The Cybersecurity and Infrastructure Security Agency (CISA) has not assessed the effectiveness of its programs and services to support the communications sector, the government watchdog says.
The communications sector is an integral component of the U.S. economy and faces serious physical, cyber-related, and human threats that could affect the operations of local, regional, and national level networks, according to CISA and sector stakeholders. The sector (which includes broadcast, cable, satellite, wireless, and wireline communications) also depends on other critical infrastructure sectors—in particular, the energy, information technology, and transportation systems sectors—and any damage, disruption, or destruction to one of these could severely impact communications operations.
CISA is the designated lead agency, or sector risk management agency, responsible for coordinating efforts to help protect and improve the security and resilience of the communications sector. It primarily supports the communications sector through incident management and information-sharing activities, such as coordinating federal activities to support the sector during severe weather events and managing cybersecurity programs, but a review by the Government Accountability Office (GAO) found CISA has not assessed the effectiveness of these actions.
GAO says CISA has also not determined which types of infrastructure owners and operators (e.g., large or small telecommunications service providers) may benefit most from CISA’s cybersecurity programs and services or may be underrepresented participants in its information-sharing activities and services.
CISA officials told GAO that they have not assessed the effectiveness of actions to support the communications sector due to challenges in developing metrics to measure the effectiveness of its actions, including collecting voluntary information from sector owners and operators.
CISA also coordinates federal activities to support sector infrastructure owners and operators. For example, on December 25, 2020, a bomb detonated from inside a vehicle parked in downtown Nashville, Tennessee. The explosion damaged more than 40 buildings, knocked out commercial power, and destroyed the power infrastructure that linked to the fixed backup generators for the facility housing communications critical infrastructure. CISA officials coordinated with law enforcement to provide company officials with access to the damaged building to support recovery efforts, and full restoration of services occurred within a few days.
GAO’s review found that CISA has not completed any capability assessment activities for Emergency Support Function #2. The agency said this is due to challenges related to CISA’s organizational transformation initiative and persistent Emergency Support Function #2 activities over the last two years.
GAO also discovered that CISA has not updated the 2015 Communications Sector-Specific Plan, even though DHS guidance recommends that such plans be updated every 4 years. As a result, the current 2015 plan lacks information on new and emerging threats to the communications sector, such as security threats to the communications technology supply chain, and disruptions to position, navigation, and timing services.
CISA officials told GAO that DHS plans to publish an updated National Plan by December 31, 2021, but that there are no current plans, including any specific dates or time frames, to update the 2015 Communications Sector-Specific Plan.

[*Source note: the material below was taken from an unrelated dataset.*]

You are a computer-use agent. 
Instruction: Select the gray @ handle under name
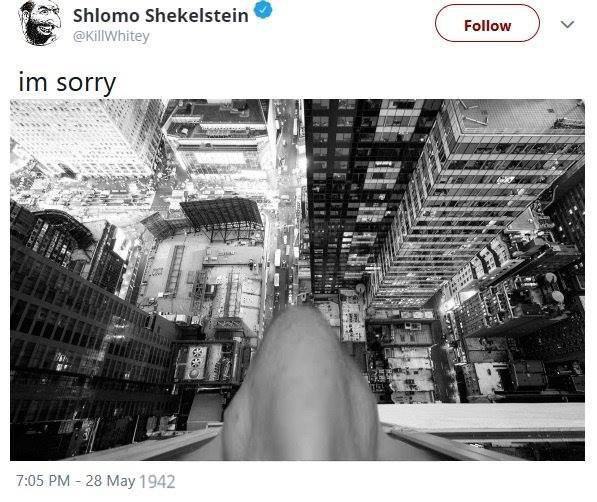click(x=111, y=37)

GAO’s November 23 report includes three recommendations to CISA:
- Assess the effectiveness of CISA’s programs and services to support the Communications Sector, including developing and implementing metrics and analyzing feedback received from owners and operators, to determine the usefulness and relevance of its activities to support sector security and resilience.
- Complete a capability assessment for Emergency Support Function #2, such as establishing requirements, maintaining a list of current capabilities, and conducting a capability gap analysis to identify if and where other resources may be needed.
- Produce (in coordination with public and private communications sector stakeholders) a revised Communications Sector-Specific Plan, to include goals, objectives, and priorities that address new and emerging threats and risks to the sector and that are in alignment with sector risk management agency responsibilities.
The Department of Homeland Security (DHS) concurred and stated that CISA is in the process of refreshing the existing National Infrastructure Protection Plan, which will include metrics to evaluate the activities supporting sector security and resilience. In addition, CISA will incorporate communications sector performance metrics and data collection and reporting processes and timelines, including approaches for collecting sector stakeholder feedback in an updated Communications Sector Specific Plan by the end of September 2022.
CISA is also working with FEMA to update the Communications Annex of both the National Response Framework and the Response and Recovery Federal Interagency Operations Plan. CISA will update and expand the list of Emergency Support Function #2 capabilities and conduct a capability gap analysis to identify where other resources may be needed to support and implement these requirements by June 30, 2022.